Description of the task:
Copy each line below that has "toolbar".

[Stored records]
• • •
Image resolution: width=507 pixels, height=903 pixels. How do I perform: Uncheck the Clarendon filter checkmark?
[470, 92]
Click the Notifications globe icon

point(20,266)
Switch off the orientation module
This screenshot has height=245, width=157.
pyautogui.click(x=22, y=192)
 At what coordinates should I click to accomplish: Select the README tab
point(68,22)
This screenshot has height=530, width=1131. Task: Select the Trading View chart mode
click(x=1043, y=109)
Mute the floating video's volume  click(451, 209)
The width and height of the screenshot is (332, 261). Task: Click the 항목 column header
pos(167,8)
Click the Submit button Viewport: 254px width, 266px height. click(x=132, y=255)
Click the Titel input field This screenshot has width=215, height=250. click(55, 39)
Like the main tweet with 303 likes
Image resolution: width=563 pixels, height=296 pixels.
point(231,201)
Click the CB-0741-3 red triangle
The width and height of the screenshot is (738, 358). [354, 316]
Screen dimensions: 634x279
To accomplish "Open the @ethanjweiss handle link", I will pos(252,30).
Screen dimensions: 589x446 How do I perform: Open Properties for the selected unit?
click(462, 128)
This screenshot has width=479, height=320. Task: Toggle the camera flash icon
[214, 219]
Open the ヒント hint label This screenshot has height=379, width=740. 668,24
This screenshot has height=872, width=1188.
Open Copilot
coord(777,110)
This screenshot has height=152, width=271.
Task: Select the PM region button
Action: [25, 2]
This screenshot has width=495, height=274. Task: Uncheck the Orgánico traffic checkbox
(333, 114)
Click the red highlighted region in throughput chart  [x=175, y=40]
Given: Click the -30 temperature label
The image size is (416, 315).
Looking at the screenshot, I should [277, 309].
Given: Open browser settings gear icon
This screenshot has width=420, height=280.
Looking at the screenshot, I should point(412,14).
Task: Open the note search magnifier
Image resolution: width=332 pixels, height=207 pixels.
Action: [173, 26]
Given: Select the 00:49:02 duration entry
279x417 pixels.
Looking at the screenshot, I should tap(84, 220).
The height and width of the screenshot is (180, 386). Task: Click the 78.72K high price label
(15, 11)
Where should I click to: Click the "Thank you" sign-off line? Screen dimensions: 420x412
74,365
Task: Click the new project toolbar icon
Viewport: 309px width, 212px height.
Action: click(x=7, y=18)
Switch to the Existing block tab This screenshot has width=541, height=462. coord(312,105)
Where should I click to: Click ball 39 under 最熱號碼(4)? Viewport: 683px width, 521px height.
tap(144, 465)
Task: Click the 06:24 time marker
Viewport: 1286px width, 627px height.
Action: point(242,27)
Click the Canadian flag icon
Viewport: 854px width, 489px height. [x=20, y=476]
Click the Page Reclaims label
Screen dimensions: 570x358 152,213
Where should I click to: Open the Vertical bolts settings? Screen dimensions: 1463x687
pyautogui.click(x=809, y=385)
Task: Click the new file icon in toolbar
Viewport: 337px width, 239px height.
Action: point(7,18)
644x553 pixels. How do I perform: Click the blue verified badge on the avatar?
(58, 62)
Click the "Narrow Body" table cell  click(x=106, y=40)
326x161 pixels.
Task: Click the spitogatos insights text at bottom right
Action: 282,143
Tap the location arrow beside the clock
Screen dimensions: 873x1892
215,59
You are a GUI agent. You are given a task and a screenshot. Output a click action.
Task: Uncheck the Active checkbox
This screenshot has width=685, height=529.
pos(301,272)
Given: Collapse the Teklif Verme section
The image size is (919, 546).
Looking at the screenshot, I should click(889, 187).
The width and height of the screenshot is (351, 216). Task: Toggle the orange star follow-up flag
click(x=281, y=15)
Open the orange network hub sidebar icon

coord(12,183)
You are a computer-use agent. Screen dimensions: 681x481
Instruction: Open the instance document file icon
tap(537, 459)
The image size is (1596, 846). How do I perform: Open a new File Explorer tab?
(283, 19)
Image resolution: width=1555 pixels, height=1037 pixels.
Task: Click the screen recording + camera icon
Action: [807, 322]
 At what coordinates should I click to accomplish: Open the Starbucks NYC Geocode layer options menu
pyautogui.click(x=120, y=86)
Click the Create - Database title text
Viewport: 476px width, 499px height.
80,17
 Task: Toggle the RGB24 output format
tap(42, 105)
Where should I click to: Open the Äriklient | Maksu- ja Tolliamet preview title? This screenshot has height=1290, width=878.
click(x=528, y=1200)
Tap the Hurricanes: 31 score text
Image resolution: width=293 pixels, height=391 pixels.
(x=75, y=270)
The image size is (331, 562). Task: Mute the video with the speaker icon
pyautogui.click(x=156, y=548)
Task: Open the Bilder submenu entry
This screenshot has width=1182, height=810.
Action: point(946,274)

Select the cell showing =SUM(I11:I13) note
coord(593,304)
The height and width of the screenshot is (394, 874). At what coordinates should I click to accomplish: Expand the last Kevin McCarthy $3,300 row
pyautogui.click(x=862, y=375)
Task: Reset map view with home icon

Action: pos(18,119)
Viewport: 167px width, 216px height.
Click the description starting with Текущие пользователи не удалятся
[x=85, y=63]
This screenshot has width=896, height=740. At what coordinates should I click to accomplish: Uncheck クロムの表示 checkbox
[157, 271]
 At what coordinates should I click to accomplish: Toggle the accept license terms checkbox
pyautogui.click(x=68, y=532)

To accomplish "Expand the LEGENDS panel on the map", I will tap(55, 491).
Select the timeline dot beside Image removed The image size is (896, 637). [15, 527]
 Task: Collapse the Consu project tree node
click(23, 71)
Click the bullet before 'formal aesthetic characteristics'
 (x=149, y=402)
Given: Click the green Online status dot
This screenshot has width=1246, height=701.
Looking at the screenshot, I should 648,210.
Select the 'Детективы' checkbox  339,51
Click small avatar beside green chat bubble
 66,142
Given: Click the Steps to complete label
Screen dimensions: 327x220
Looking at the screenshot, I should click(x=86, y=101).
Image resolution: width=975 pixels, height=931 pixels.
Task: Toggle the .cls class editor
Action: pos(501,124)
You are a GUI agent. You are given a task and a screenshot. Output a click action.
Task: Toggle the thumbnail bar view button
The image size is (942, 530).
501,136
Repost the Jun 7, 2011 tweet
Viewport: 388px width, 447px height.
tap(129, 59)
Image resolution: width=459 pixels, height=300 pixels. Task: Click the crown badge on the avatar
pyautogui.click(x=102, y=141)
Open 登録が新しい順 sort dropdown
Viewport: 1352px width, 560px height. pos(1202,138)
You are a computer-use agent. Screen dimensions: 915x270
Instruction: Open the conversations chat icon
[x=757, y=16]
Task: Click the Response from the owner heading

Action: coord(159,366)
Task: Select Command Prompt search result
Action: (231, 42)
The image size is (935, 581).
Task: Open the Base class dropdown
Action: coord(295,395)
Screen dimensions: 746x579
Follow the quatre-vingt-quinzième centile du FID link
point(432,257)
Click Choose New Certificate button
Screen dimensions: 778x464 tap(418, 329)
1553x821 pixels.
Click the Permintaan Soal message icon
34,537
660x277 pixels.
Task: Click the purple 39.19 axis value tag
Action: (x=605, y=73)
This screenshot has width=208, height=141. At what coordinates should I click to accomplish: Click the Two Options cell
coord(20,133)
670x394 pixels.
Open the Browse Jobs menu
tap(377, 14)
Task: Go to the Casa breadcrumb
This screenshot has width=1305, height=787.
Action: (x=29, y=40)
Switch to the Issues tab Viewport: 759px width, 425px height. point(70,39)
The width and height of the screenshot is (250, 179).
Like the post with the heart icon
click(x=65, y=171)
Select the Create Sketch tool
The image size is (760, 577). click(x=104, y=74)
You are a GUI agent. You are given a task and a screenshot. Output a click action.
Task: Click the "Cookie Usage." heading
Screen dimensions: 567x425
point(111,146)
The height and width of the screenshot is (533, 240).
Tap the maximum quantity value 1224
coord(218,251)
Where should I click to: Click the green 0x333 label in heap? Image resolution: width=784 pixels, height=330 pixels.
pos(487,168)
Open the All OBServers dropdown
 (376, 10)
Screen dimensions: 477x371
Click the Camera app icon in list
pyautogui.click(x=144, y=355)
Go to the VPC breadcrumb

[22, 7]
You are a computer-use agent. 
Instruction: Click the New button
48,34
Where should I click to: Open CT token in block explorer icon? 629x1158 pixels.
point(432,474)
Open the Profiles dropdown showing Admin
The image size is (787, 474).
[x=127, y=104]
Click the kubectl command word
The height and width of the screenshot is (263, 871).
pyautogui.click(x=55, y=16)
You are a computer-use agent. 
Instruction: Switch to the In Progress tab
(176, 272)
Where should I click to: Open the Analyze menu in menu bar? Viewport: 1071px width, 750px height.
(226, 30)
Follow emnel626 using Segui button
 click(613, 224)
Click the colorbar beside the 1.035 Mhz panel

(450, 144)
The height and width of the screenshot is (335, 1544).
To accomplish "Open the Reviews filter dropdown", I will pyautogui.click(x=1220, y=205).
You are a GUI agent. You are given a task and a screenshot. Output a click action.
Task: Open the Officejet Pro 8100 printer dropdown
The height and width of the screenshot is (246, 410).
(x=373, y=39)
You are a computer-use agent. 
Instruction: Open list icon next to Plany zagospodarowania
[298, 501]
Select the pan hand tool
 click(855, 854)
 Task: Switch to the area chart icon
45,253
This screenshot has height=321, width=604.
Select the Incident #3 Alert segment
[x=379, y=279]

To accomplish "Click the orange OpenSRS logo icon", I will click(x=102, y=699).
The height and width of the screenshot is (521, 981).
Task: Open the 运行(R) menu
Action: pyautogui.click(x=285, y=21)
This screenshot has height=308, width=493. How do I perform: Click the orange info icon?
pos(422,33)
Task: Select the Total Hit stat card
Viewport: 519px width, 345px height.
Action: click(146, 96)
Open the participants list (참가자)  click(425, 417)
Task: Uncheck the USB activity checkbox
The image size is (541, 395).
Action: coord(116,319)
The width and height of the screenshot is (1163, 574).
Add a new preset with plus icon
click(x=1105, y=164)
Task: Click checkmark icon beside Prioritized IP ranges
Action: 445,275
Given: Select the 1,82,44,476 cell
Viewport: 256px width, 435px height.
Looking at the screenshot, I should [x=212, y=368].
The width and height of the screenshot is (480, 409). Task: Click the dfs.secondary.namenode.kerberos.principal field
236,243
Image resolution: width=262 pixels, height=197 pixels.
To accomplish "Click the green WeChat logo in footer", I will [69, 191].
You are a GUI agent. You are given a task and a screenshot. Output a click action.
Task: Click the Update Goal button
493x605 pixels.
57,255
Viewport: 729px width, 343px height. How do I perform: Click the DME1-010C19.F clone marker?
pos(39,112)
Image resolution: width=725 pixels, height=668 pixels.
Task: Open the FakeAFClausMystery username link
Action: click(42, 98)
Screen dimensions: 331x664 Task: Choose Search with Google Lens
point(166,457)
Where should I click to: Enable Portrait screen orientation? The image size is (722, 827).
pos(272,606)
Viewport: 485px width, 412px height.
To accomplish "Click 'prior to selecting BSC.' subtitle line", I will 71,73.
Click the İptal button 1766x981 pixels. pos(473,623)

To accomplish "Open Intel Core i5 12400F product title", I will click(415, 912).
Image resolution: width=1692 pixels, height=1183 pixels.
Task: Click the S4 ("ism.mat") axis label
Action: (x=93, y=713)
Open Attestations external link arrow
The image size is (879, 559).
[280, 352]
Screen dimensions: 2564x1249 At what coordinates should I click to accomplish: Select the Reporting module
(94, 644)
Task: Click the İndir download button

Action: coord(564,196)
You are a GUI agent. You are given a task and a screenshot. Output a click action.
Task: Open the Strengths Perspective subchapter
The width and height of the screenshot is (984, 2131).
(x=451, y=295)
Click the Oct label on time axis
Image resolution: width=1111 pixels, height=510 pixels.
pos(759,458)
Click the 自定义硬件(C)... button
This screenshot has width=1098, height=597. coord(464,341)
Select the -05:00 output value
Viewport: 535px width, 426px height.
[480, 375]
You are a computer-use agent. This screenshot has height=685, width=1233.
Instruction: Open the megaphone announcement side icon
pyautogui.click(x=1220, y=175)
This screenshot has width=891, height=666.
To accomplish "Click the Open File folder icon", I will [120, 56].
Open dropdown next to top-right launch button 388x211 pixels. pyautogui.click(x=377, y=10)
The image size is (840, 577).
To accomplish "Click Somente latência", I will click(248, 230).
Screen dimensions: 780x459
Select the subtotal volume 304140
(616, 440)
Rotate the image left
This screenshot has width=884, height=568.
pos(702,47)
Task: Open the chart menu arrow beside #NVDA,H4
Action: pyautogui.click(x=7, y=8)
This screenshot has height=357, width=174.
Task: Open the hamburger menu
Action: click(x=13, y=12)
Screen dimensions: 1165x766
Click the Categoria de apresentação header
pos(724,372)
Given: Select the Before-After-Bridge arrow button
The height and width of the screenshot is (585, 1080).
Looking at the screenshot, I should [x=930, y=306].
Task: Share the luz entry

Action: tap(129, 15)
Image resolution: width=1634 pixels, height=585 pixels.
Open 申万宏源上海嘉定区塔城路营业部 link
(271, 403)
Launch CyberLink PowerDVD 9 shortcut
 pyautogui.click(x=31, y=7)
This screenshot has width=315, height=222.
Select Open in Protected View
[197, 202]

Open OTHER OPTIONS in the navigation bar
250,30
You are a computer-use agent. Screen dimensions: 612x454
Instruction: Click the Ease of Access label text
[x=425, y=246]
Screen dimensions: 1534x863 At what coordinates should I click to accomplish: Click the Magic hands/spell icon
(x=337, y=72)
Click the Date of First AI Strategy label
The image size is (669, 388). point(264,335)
• • •
Result of this exercise:
Task: Click the new project toolbar icon
Task: Click the new file icon in toolbar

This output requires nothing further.